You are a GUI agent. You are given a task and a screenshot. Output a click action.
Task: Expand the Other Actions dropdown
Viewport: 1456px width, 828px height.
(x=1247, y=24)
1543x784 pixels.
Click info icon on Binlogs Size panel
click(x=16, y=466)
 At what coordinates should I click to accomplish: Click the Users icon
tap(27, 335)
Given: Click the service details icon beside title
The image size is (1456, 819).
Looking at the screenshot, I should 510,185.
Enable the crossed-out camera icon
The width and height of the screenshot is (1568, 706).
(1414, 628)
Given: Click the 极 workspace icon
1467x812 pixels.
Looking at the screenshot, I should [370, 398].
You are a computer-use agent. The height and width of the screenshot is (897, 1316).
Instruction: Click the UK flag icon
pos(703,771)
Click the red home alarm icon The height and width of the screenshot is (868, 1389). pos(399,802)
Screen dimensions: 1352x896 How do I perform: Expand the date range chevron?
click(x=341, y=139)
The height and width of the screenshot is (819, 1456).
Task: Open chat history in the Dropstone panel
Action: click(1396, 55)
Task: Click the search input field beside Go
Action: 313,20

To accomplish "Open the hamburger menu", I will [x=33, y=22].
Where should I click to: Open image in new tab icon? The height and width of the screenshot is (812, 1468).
_ _ _
Check each line above for the string "agent" and copy the ones that have it.

You are a GUI agent. You are given a task and a screenshot. Output a click action.
You are a computer-use agent. The height and width of the screenshot is (897, 1316).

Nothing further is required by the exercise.